> Task requirements:
1. According to the article on transgender veterans, which gay WWII veteran provided encouragement and advice?
2. Repeat the portion of the article on transgender veterans between "Among the many" and "to Ms. Brightfeather.", inclusive.
3. Render this sentence from the article on transgender veterans in Spanish: "Gender Equality is the right of every person to express whatever gender is comfortable to them."

Among the many issues she raised was the influence of the APA, the American Psychological Association's Diagnostic and Statistical Manual (DSM).  The removal of homosexuality as a diagnosable disorder, decades ago,  was one of the factors enabling the eventual legislation allowing gay, lesbian and bisexual patriotic volunteers to serve openly in our armed forces.  The recent change regarding gender identity issues has thus far not affected the status of transgender service, however.  If transgender people had the right to serve, on the other hand, TAVA could tell the APA that its designation did not reflect reality, according to Ms. Brightfeather.

It was her background as a drill sergeant, according to Angela, that gave her the organizational ability and temperament to deal with all the endless details of the Washington March during the early days of TAVA's formation.  LGBT rights pioneer Frank Kameny, a gay WWII veteran, provided encouragement and advice; but it was the former drill sergeant who worked through the resistance of Arlington's guard personnel, and the 'movement of transgender veteran troops,' around Washington from the Vietnam Wall, to the Iwo Jima and Arlington Memorials. 

Her activist organizational experience extends back to at least the 1980s when she formed a transgender group in New York and subsequently received a Trinity award for her ongoing efforts.  She summed up her ongoing lifetime activism saying, "After all these years I've learned that the activists that count are the ones who keep the soul of the community in their minds and hearts.  Gender Equality is the right of every person to express whatever gender is comfortable to them.  HOPI Indians have 32 genders that a person can express!  What we are about is between your ears, not between your legs.  We are all about our history.  We are canary in the mine now, we are living proof that sexual and gender discrimination exists in a country that is supposed to be equal, and it isn't."

"TAVA's mission," according to Angela, "is continued vigilance of VA compliance with its own directive, and to continue to use 'who we are' to further our cause of free gender expression for all people without discrimination.   And a part of 'who we are' is veterans -which is a big part of what we have done in our lives.  That status puts us on a plain where we can walk into our Congressmen's offices and be listened to and respected as veterans who have done our duty and earned the recognition due those who have contributed to and sacrificed for our nation."  Hence, being heard and being included in legislation is the current challenge for the organization which is fighting those who insist on only a binary definition of gender in our armed forces and in our American society.

Collected data:
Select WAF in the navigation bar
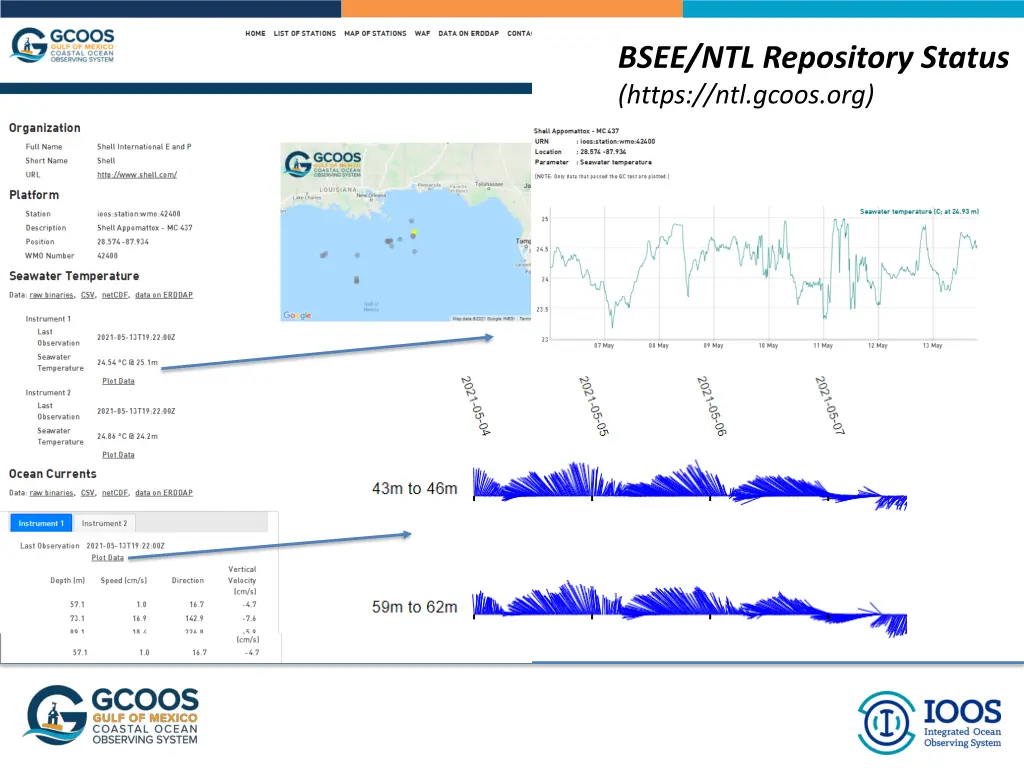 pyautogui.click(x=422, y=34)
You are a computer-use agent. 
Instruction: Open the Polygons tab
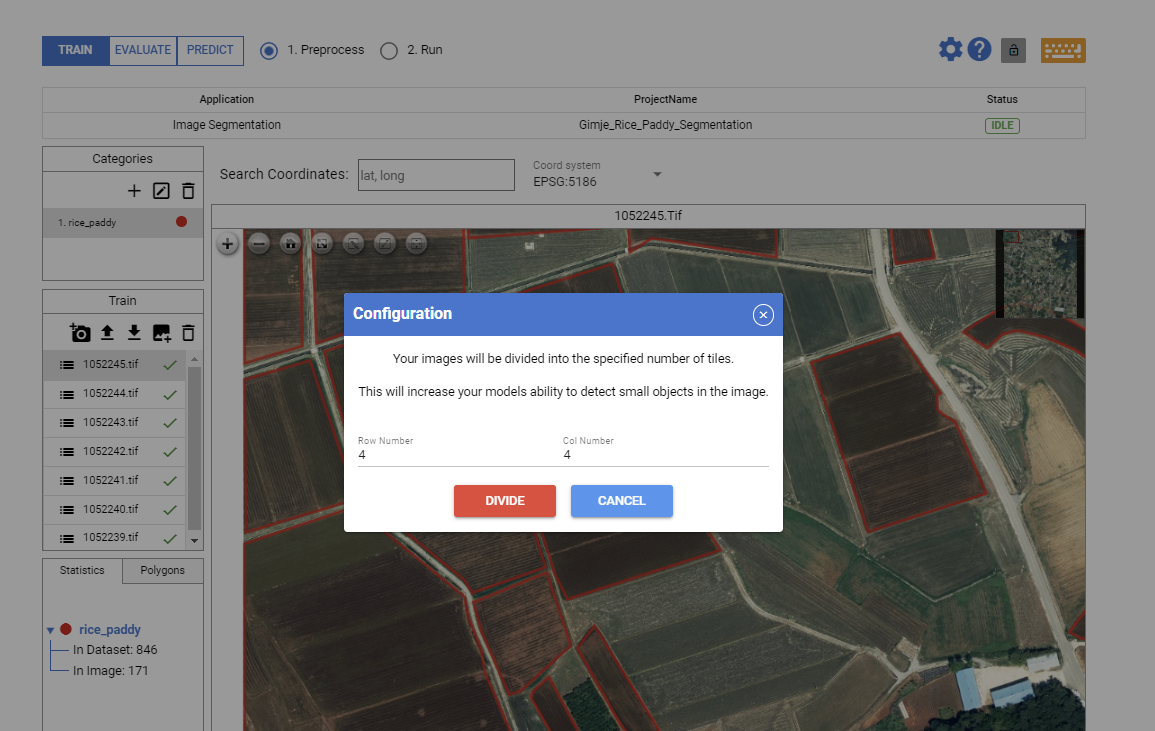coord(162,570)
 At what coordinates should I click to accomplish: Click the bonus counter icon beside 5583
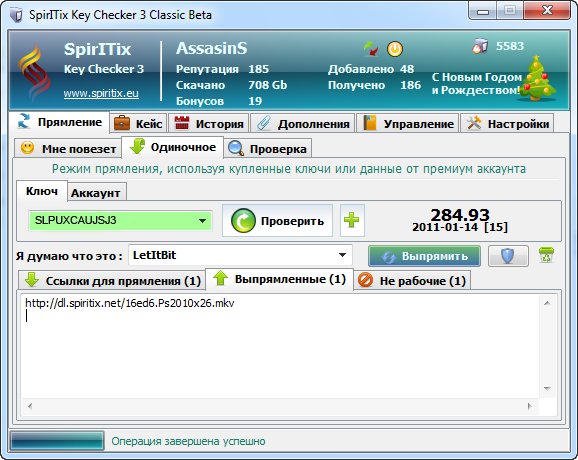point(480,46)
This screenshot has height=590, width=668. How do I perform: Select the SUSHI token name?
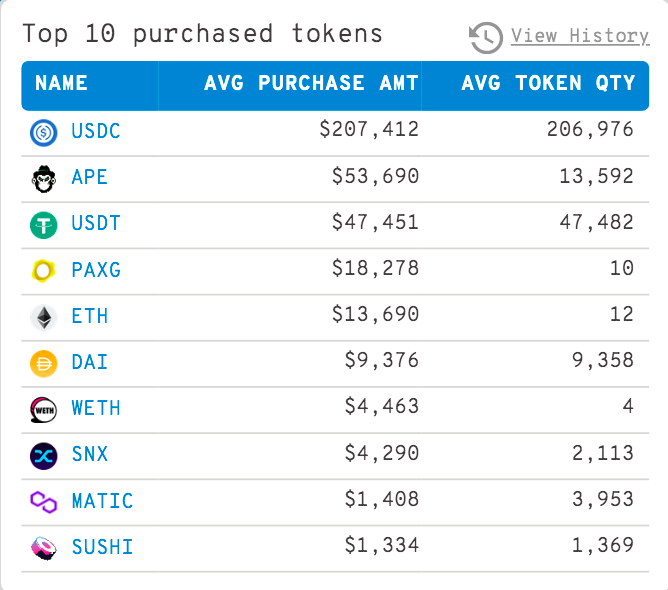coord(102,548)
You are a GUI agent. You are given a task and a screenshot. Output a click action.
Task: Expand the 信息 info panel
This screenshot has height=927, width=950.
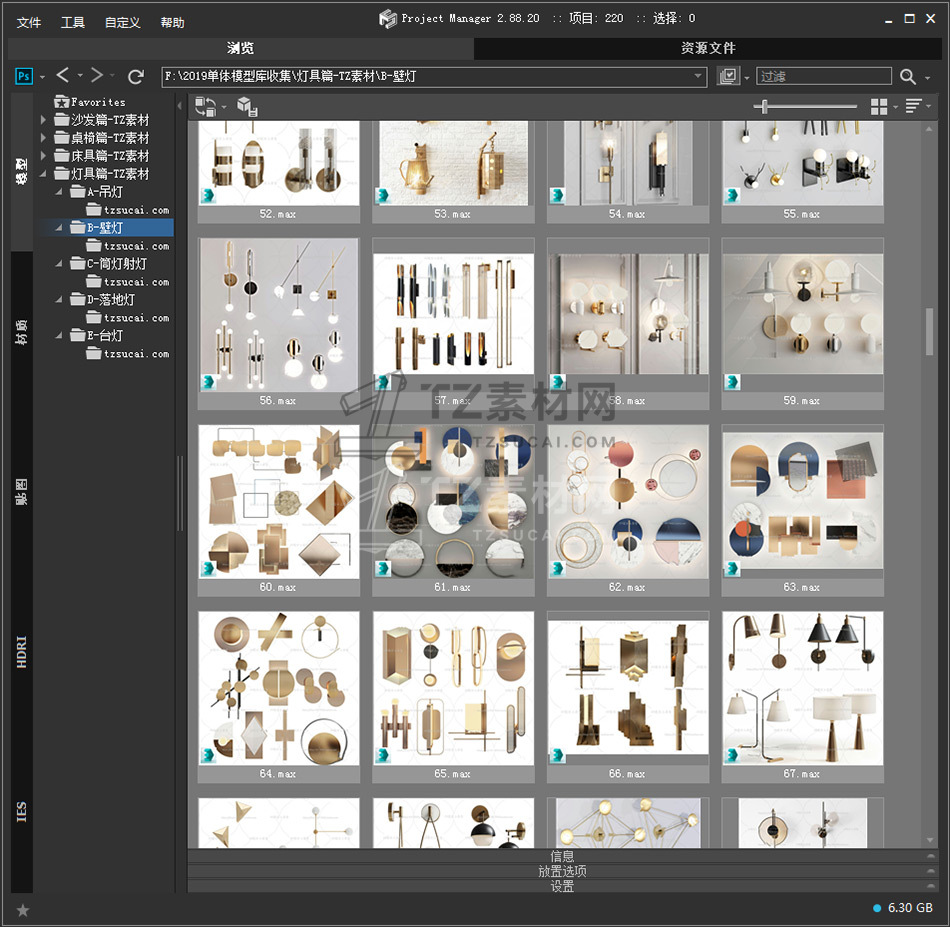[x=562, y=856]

> Task results:
1. Frank Kameny

2.
Among the many issues she raised was the influence of the APA, the American Psychological Association's Diagnostic and Statistical Manual (DSM).  The removal of homosexuality as a diagnosable disorder, decades ago,  was one of the factors enabling the eventual legislation allowing gay, lesbian and bisexual patriotic volunteers to serve openly in our armed forces.  The recent change regarding gender identity issues has thus far not affected the status of transgender service, however.  If transgender people had the right to serve, on the other hand, TAVA could tell the APA that its designation did not reflect reality, according to Ms. Brightfeather.

3. La igualdad de género es el derecho de toda persona a expresar cualquier género con el que se sienta cómoda.